TASKS TO COMPLETE
A) Translate this sentence from the EF Core update post into Spanish: "Should I divide the update into several ones and call several times SaveChanges()?"
B) Pick up the EF Core update post after its last line and keep writing it.

SOURCE PASSAGE
= = =
EF Core: Update thousands of records failed - exception

I am using EF Core to update thousands of records from a table called MyTable. It already has 1.500.000 rows. And here is the simple code I use to update one of its property called MyProp for each record with a different value for each of them:
using (MyDbContext ctx = new MyDbContext())
{
var rows = ctx.Set<MyTable>().Take(1000000).ToList(); // I only take the first 1 million rows
int idx = 0;
foreach (var row in rows)
{
row.MyProp = $"MyNewValue{idx++}";
}
ctx.SaveChanges();
}
If I take one million rows to update them, while calling ctx.SaveChanges(), I get the following exception: Expected to read 4 header bytes but only received 0. (see below for the full stack trace)
I don't know why am I facing such exception, it appears if I take 1000000 rows but not if I take only 750000 for example.
I read it could be related to the timeout of the SQL server: which are listed below, but I really do not know if it is really related to one timeout and how I can find a solution. Should I divide the update into several ones and call several times SaveChanges()?
Thank you for any suggestions.
Here are the timeouts from the MySql server:
connect_timeout 10
delayed_insert_timeout 300
have_statement_timeout YES
innodb_flush_log_at_timeout 1
innodb_lock_wait_timeout 50
innodb_print_lock_wait_timeout_info OFF
innodb_rollback_on_timeout OFF
interactive_timeout 610
lock_wait_timeout 31536000
net_read_timeout 30
net_write_timeout 60
rpl_stop_slave_timeout 31536000
slave_net_timeout 60
thread_pool_idle_timeout 60
wait_timeout 610
Here is the full stacktrace:
From Microsoft.EntityFrameworkCore.Update : ERROR An exception occurred in the database while saving changes for context type 'MyDbContext'.
Microsoft.EntityFrameworkCore.DbUpdateException: An error occurred while updating the entries. See the inner exception for details.
---> MySql.Data.MySqlClient.MySqlException (0x80004005): Failed to read the result set.
---> System.IO.EndOfStreamException: Expected to read 4 header bytes but only received 0.
= = =
DATASET CONTENT
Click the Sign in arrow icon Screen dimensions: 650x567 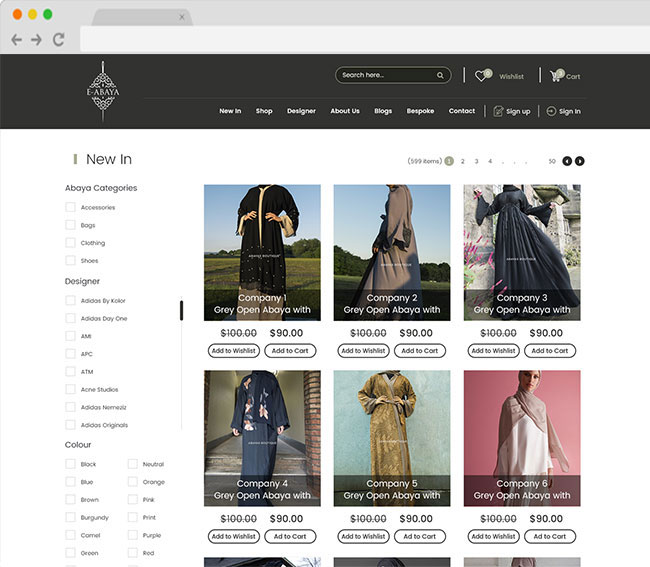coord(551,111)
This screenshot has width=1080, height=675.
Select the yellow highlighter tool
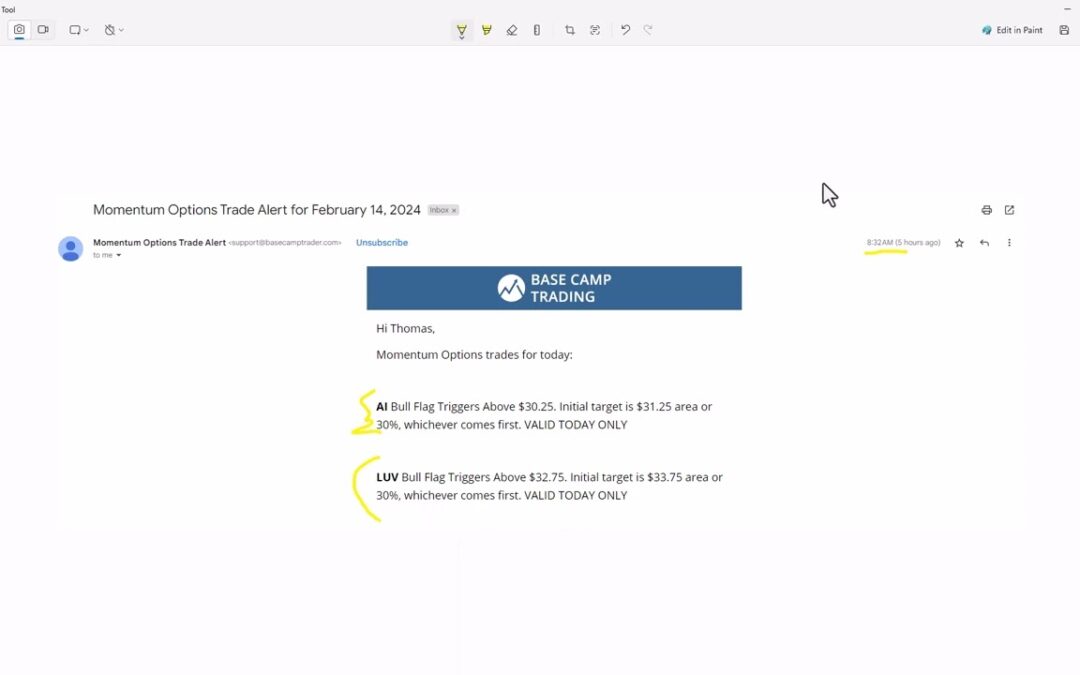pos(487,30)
= = =
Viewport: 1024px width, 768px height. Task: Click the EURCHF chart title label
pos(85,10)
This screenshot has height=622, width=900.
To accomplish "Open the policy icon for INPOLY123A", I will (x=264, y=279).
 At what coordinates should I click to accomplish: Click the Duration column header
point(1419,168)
= = =
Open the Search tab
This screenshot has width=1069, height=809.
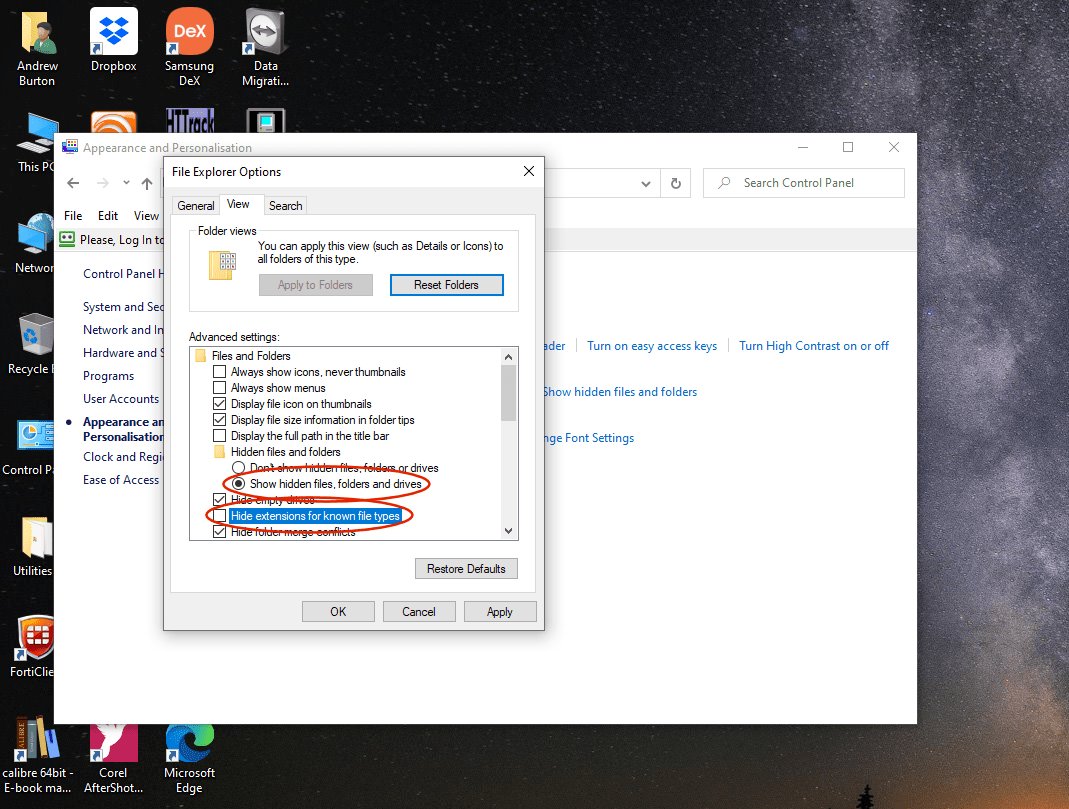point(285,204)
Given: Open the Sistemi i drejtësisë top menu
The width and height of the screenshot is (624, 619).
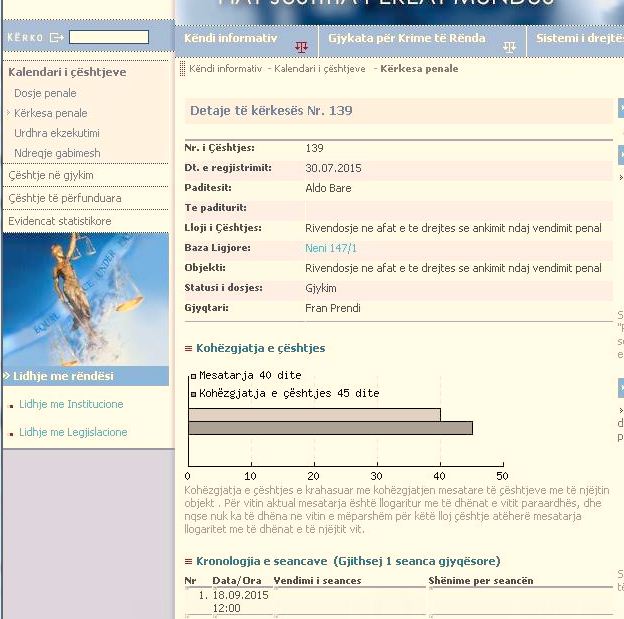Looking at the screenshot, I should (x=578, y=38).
= = =
THE REPLIES
A) ¿Debería dividir la actualización en varias y llamar a SaveChanges() varias veces?

B)
at MySqlConnector.Protocol.Serialization.ProtocolUtility.DoReadPayloadAsync(BufferedByteReader bufferedByteReader, IByteHandler byteHandler, Func1 getNextSequenceNumber, ArraySegmentHolder1 previousPayloads, ProtocolErrorBehavior protocolErrorBehavior, IOBehavior ioBehavior) in C:\projects\mysqlconnector\src\MySqlConnector\Protocol\Serialization\ProtocolUtility.cs:line 462
at MySqlConnector.Protocol.Serialization.StandardPayloadHandler.ReadPayloadAsync(ArraySegmentHolder`1 cache, ProtocolErrorBehavior protocolErrorBehavior, IOBehavior ioBehavior) in C:\projects\mysqlconnector\src\MySqlConnector\Protocol\Serialization\StandardPayloadHandler.cs:line 37
at MySqlConnector.Core.ServerSession.ReceiveReplyAsync(IOBehavior ioBehavior, CancellationToken cancellationToken) in C:\projects\mysqlconnector\src\MySqlConnector\Core\ServerSession.cs:line 665

For such update better to use temporary table which will hold new values. Then normally records should be updated by join to temporary table.
There is extension for EF Core linq2db.EntityFrameworkCore (note that I'm one of the creators). It will add temporary tables support to LINQ queries and make possible to do such update without leaving type-safe LINQ.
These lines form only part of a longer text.